For weak, slowly changing gravitational fields appropriate to the Sun, a conventional choice is the static weak-field metric $$\mathrm{d}s^2 = -\left(1+2\frac{\Phi}{c^2}\right)c^2\,\mathrm{d}t^2 + \left(1-2\frac{\Phi}{c^2}\right)\underbrace{\left(\mathrm{d}x^2+\mathrm{d}y^2+\mathrm{d}z^2\right)}_{\mathrm{d}S^2}\text{,}$$ where $\Phi$ is the Newtonian gravitational potential. Thus, we can compare to a hypothetical flat spacetime, with a flat Euclidean space given by $\mathrm{d}S^2$. The trajectory of light follows null geodesics ($\mathrm{d}s = 0$), so the light travels as if traveling through a medium of refractive index $$n = c\frac{\mathrm{d}t}{\mathrm{d}S} = c\sqrt{\frac{1-2\Phi/c^2}{1+2\Phi/c^2}}\approx 1 - 2\frac{\Phi}{c^2}\text{.}$$ A changing refractive index does make light bend; this is exemplified in the simplest case by Snell's law, although the continuously varying case found here needs the more general Fermat's principle.

You shouldn't take the analogy of a refractive medium too literally. Some differences between an actual medium is that there is no dispersion as the refractive index is independent of frequency, and that there is an additional effect of gravitational redshift not present in refractive media. But the latter is separate issue from the trajectories of light rays, so we can ignore it for our immediate purposes.

Light deflection is quantified by an impact parameter $b$, which can be thought of as the perpendicular distance between the Sun and a hypothetical flat-spacetime trajectory, and a scattering angle $\theta$, the angle between that and its actual path in the limit of infinite distance. (Note that the illustration in wikipedia assumes a repulsive rather than attractive potential, but otherwise conceptually it's the same situation.)

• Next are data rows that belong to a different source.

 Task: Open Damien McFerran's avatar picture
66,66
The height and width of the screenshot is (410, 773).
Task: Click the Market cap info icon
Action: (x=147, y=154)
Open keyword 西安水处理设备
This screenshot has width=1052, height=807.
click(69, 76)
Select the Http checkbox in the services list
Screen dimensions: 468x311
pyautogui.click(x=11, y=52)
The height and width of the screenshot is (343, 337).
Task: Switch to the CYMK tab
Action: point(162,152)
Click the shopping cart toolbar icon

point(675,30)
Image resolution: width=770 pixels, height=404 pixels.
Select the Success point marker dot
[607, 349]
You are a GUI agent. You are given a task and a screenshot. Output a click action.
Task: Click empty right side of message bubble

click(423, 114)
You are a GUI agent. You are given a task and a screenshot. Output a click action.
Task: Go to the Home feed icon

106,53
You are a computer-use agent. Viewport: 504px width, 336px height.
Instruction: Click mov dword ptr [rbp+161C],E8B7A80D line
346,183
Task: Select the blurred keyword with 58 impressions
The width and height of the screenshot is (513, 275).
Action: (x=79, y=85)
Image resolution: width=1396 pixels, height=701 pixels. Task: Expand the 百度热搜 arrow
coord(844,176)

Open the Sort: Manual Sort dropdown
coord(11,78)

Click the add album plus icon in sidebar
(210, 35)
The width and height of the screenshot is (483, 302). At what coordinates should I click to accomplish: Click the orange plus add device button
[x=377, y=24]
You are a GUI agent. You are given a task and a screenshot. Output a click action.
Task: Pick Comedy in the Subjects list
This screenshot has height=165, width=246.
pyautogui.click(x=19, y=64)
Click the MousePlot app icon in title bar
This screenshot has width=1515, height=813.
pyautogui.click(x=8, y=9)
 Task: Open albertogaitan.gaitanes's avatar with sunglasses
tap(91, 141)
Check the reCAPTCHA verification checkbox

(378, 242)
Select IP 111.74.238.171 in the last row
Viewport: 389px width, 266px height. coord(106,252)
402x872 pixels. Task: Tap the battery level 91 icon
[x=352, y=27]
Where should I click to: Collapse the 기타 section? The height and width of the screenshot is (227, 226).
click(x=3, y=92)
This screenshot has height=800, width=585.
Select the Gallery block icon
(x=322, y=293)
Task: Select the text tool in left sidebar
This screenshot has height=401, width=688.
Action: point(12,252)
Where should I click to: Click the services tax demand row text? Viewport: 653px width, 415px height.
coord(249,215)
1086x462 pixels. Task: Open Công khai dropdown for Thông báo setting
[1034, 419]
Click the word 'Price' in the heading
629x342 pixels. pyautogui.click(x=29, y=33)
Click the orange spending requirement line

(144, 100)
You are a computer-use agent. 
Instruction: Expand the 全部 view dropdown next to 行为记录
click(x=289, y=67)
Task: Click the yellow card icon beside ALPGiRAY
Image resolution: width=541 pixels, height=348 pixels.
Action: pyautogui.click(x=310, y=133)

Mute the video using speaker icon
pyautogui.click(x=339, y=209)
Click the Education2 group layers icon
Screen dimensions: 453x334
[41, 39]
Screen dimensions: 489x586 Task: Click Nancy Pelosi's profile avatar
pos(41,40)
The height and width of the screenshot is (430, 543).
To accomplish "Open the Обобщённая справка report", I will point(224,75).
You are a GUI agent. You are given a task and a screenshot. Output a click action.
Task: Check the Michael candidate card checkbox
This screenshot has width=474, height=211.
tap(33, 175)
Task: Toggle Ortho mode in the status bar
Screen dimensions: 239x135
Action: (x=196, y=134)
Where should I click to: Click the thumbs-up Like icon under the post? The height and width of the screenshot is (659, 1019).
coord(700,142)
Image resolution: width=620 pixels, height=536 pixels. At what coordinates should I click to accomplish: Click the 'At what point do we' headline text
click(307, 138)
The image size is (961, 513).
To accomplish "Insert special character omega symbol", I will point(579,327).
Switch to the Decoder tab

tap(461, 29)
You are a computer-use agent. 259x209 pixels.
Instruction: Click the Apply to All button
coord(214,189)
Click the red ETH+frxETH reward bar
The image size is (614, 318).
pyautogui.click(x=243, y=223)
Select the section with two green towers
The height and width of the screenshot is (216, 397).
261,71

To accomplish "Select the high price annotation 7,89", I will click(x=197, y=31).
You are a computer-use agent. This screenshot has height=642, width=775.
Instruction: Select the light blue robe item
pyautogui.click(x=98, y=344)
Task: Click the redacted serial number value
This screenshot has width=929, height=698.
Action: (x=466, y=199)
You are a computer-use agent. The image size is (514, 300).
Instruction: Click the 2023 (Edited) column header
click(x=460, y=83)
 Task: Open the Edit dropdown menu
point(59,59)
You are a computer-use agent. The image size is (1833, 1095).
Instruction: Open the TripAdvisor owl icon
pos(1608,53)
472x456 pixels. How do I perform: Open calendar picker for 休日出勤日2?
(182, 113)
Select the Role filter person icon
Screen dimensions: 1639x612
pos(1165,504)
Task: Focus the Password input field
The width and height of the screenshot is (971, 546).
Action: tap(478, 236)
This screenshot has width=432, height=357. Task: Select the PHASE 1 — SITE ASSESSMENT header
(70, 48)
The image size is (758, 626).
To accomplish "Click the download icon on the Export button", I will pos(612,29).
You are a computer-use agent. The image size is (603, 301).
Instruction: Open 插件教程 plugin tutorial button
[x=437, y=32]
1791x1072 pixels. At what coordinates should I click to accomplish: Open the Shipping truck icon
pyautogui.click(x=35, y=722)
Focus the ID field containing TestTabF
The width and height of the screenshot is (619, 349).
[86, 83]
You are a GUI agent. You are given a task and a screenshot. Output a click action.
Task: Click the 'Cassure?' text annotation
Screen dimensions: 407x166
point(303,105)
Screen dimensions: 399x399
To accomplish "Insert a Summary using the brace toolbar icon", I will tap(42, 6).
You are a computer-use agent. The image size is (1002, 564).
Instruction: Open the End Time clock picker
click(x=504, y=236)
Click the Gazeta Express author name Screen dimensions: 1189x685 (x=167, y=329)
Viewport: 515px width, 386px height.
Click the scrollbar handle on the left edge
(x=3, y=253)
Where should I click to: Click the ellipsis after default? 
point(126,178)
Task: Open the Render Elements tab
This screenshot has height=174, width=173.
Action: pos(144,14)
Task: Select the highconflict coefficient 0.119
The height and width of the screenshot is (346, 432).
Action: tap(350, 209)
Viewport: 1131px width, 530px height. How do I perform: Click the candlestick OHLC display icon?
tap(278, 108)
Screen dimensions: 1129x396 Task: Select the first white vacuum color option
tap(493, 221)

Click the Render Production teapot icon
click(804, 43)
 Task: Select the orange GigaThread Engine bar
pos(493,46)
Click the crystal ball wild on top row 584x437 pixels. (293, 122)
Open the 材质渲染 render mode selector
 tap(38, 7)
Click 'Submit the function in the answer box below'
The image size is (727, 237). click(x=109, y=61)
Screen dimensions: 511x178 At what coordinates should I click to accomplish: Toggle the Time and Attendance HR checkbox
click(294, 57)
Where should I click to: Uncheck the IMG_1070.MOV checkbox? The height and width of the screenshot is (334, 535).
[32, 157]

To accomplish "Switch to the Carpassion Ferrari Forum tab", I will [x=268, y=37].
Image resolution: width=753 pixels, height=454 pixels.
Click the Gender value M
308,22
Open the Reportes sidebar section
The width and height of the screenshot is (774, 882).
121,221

Modeling the Sun as having a spherically symmetrical gravitational potential $\Phi = -GM/r$, the leading-order light deflection is, $$\begin{eqnarray*} \theta = 4\frac{GM}{c^2b} &\quad&\left(\text{if}\;\frac{GM}{c^2b}\ll 1\right)\text{,}\end{eqnarray*}$$ which is twice what one would get for a particle at light speed under Newtonian mechanics. For light ray just grazing the outer edge of the Sun (or being emitted from there), this angle is about $1.7$ seconds of arc. Completely radial light rays would not be bent in this spherically-symmetric case.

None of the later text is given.